Pick up the forum thread on home gas heating bills below and keep it going from its last line.

▸ TEXT:
-=-=-

You need to fit TRVs in eahc room and set them individually.

I turn off the TRVs in rooms I'm not using... turn it onto 3 in rooms light bathroom etc to keep the chill out.. and put it to 3-4 in rooms I am using.
I don't use any heat upstairs except on really cold nights where I put the landing to 3 and leave the doors open ... jus tto take the chill out.

2000sq and the biggest bill I ever had was €320, with somebody at home.


----------



## onekeano (25 Jan 2007)

Came in @ 420 myself this month - not happy!

However a buddy came in @ €800+ so .......

Must send that thank you card to the regulator for awarding them an increase even Bord Gais said they didn't need!!!!

Roy


----------



## annR (25 Jan 2007)

Can someone explain to me how the temperature controls work?

We've moved into a new house.


On the gas boiler itself there is the dial which looks as if it controls temp.
In the hallway there is another temp dial
People here have mentioned thermostatic valves on the radiators.  What are they?  Do you mean the basic knob by which you turn the rad on and off?
My question is how do they all work together, which of them actually does control the temperature?


----------



## Danmo (25 Jan 2007)

Our last bill was €250 which is astronomical for us.
- rooms not used not heated
- head only on for couple of hours in evening
- house insulated etc
- thermostat at 19 degrees

it's the price hike
see the CSO website
There was a recent article in Indo re: same

Also, I would say this bill reflects the Xmas period - home all day - heating on more etc


----------



## blueshoes (25 Jan 2007)

just got my gas bill 190euro.

Im at home all day with baby, have it on in the afternoon for a couple of hours.

Then the other half likes to have it on constanly in the evening.

Its set to 21 degrees. we  also have it timed to go of a couple of times during the night (because the baby gets cold otherwise)

I would defintely question a bill over 400 that sounds mad to me TBH.

Blue


----------



## New Girl (25 Jan 2007)

I don't know one person who didn't get a bit of shocker with their gas bill this month. we work FT so are only there in the evenings & at weekends. Thermostat is not above 20. Our bill prior to this was just over 100. This one was 220! i know there has been a cold snap but that's some jump. my folks & my sister both had bills over 400 so i count myself "lucky". Am eagerly awaiting the price drop for gas....


----------



## Toby (25 Jan 2007)

pat127 said:


> Some thoughts. Is your 30min on/1hr off routine better or worse than longer runs at a lower temp? Someone might have a comment. Do you lower the water temp during the day? Are you on the right tariff, it's worth running the numbers?


 

Interesting suggestion above re relative cost of leaving it on longer at low temp. Anyone know?

What do you mean by the tarriff - is it on the gas bill? Thanks.


----------



## davidoco (25 Jan 2007)

annR said:


> Can someone explain to me how the temperature controls work?
> 
> We've moved into a new house.
> 
> ...

-=-=-

▸ GIVEN DATA:
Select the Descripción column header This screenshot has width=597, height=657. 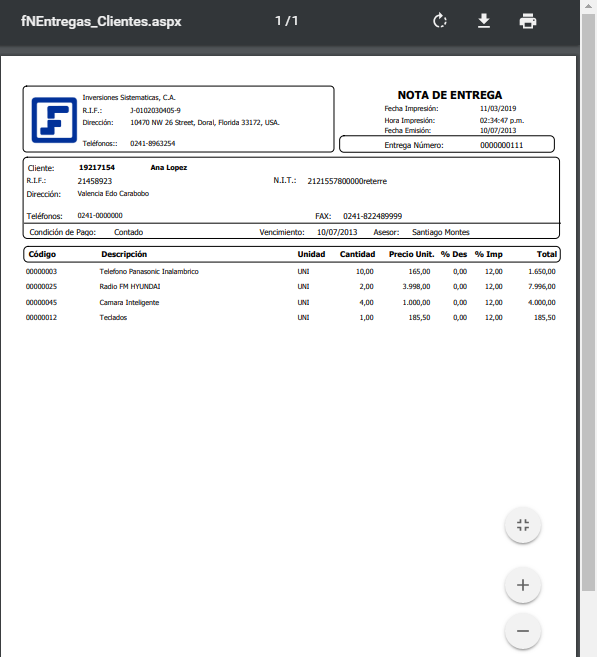pos(124,254)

-=-=-

▸ TASK ANSWER:
If you look here [broken link removed] at the thermostatic valves often fitted in Ireland.

If you were going to the trouble of getting TRVs on some rads you would be just as well for the small added cost get them fitted on all rads with something called a bypass fitted then you can disconnect your stat in the hall.

The dial on the gas boiler sets how hot the boiler will heat the water and hotter water gives hotter rads therefore faster heat times in the rooms.


----------



## pat127 (25 Jan 2007)

Toby said:


> What do you mean by the tarriff - is it on the gas bill? Thanks.


 
Bord Gais has a range of tariffs aimed at different levels of usage. It’s not on the bill as far as I can see but you can work out what you are on from the rates used in calculating the charges. You are probably likely to be on either the Standard Rate (4.456c per kwh + a 2-monthly service charge of €57.14), or the High User Commitment Rate (5.982c per kwh, no service charge,  but you must pay for a minimum of 16,000 kwh).

According to my calculations (not totally guaranteed!) at 16,000 which is about what I use, Standard Rate will cost approx €113 more per annum than High User. I was automatically allocated the Standard when I signed on for gas 3 years ago and I called them a year later to change it to High User.


----------



## Toby (25 Jan 2007)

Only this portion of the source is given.